My Loan Co-Signer has Died – Will I lose my car to the estate?
In order to be approved for credit, about 10% of borrowers in Canada need to give the lending company (usually a bank) assurance in the form of a co-signer. A co-signer is someone who has a good and established credit rating already, and who agrees to assume the debt in the event that the person in whose name the money is lent is unable to pay.
In many cases, the co-signer of a loan is a member of the borrowers family; most other people will not assume the risk, although it could be a close personal friend with a good credit record. In some cases, there is a risk that a co-signer may die before the loan is fully paid back, in which case the borrower may wonder what will happen to the assets purchased with the loan. In this scenario, we will use the example of a car in order to see how the situation will play out.
First of all, it is very important to note one thing; the co-signer of your loan does not, in fact, own the car that you needed to obtain the loan to buy. They are simply a guarantee to the lending company that someone will be able to pay for the car. Ownership will only revert to them if you have defaulted on the loan on your own, and they have had to make the payments themselves. In this case, the paper work will already have been changed to reflect the co-signer as the owner. In this case, you car will be part of the co-signers estate, but otherwise it is your own property.
Of course, the death of the co-signer does lead to other issues, even though the car will still be yours. Probably most significantly, you may have to report to the lending company that you no longer have a co-signer to cover you in case of default. Now, the odds are that if you are a responsible enough person to do this in the first place, you have been sure to make your payments. In that case you should have no problems; heres why.

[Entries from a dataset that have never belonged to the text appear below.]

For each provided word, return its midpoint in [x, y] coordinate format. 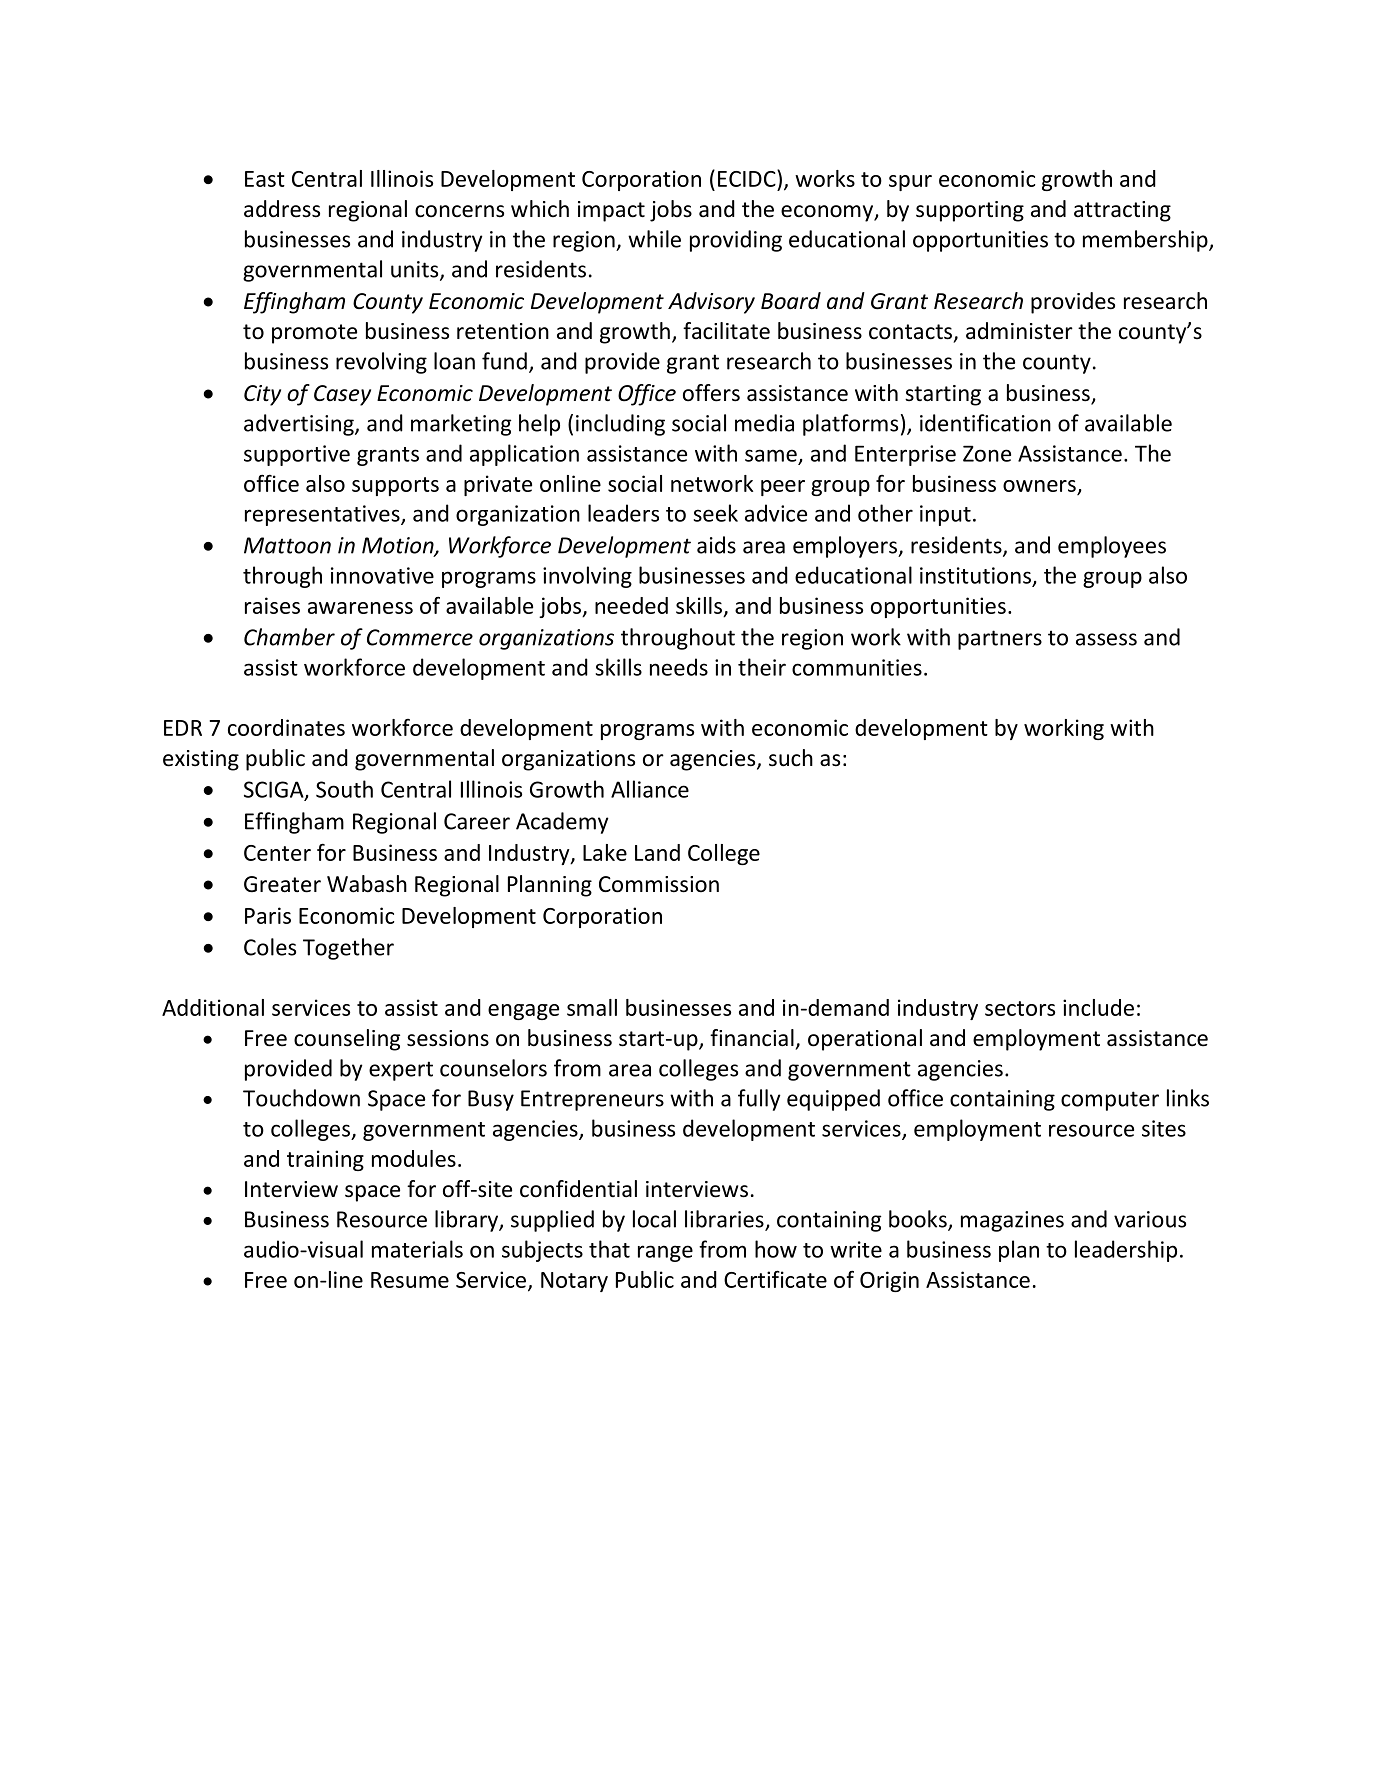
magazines [1012, 1221]
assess [1106, 639]
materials [417, 1249]
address [282, 209]
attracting [1122, 211]
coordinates [286, 727]
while [654, 239]
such [791, 758]
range [665, 1253]
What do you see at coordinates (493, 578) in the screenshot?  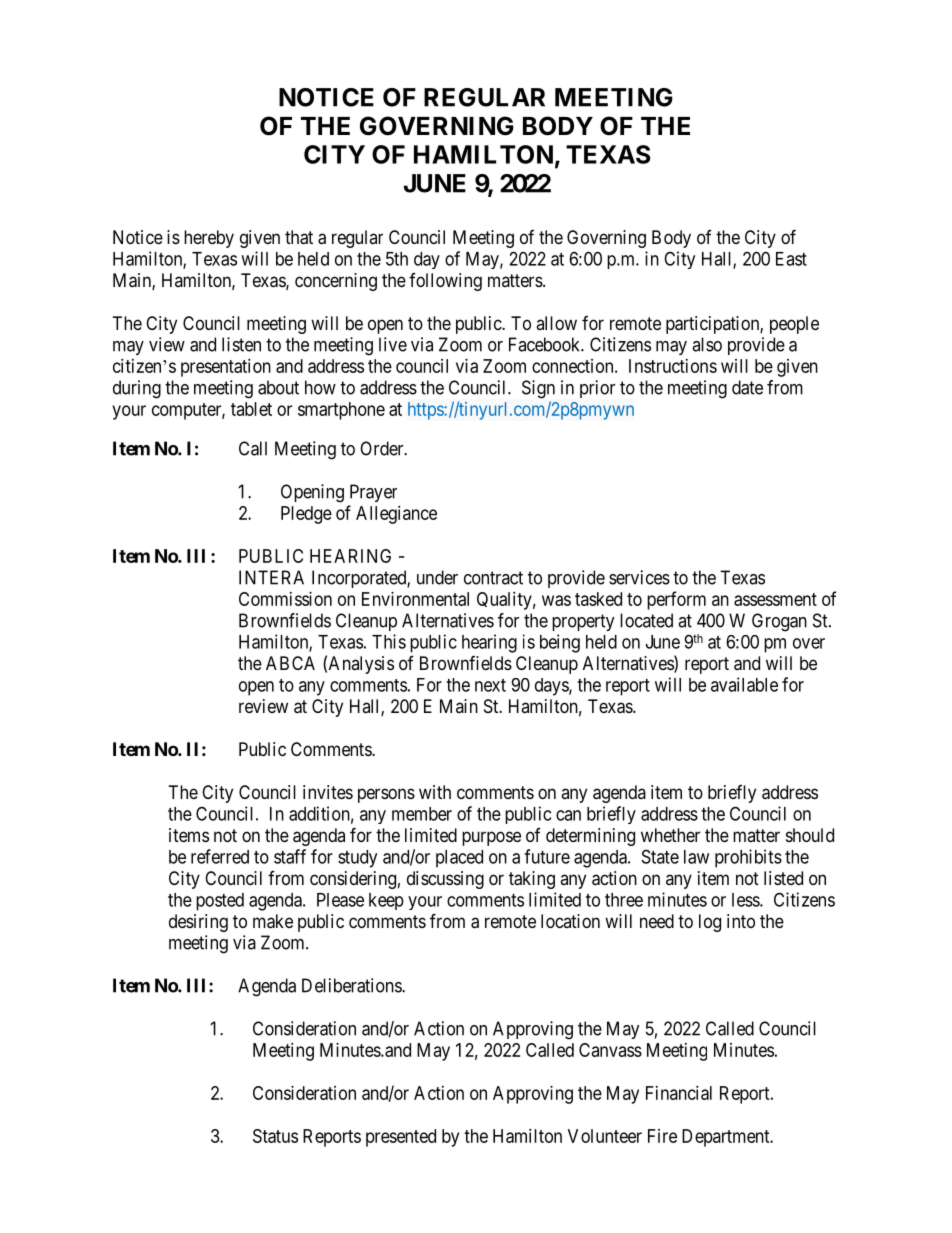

Remember that the reason you had to have a co-signer in the first place was due to bad or no credit (probably no credit record). Once you have been making payments on a loan, however, you have established a credit record. Lending companies now have a basis on which to approve you for a loan, so you will probably be able to secure the loan without the need of a co-signer.
Of course, most people will probably not even think of informing the lending company should a co-signer die; as long as you continue to make your payments, this will not be an issue. If you do default, though, and the co-signer is responsible, your car will become part of the estate.